= EXERCISE DIRECTIONS =
Within the records, which lines hold the string "target"? Report each one by copying it.
[SUPPLIED MATERIAL — start]
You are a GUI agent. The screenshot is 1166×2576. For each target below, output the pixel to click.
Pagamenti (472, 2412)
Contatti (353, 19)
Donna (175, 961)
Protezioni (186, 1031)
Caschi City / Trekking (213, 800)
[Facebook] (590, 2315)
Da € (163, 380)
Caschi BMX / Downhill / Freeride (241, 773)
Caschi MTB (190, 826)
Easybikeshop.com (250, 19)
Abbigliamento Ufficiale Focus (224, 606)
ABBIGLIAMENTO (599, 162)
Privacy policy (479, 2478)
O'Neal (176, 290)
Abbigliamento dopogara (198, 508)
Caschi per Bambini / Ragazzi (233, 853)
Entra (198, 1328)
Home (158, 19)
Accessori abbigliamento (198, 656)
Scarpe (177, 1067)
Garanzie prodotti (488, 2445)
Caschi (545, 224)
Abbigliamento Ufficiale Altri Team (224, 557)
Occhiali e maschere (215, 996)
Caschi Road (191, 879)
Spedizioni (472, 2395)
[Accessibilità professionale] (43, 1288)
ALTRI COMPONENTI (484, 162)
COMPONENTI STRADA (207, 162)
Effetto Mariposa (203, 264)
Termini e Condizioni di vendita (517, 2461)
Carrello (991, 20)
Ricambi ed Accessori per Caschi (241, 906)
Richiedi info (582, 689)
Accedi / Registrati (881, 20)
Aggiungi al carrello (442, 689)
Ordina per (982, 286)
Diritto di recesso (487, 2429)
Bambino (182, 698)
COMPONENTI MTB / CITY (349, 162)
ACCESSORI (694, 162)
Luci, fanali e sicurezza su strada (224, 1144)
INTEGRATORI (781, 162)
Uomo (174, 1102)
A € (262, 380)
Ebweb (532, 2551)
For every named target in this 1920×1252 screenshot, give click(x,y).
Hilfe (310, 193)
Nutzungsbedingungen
[SUPPLIED MATERIAL — finish]
= ANSWER =
You are a GUI agent. The screenshot is 1166×2576. For each target below, output the pixel to click.
For every named target in this 1920×1252 screenshot, give click(x,y).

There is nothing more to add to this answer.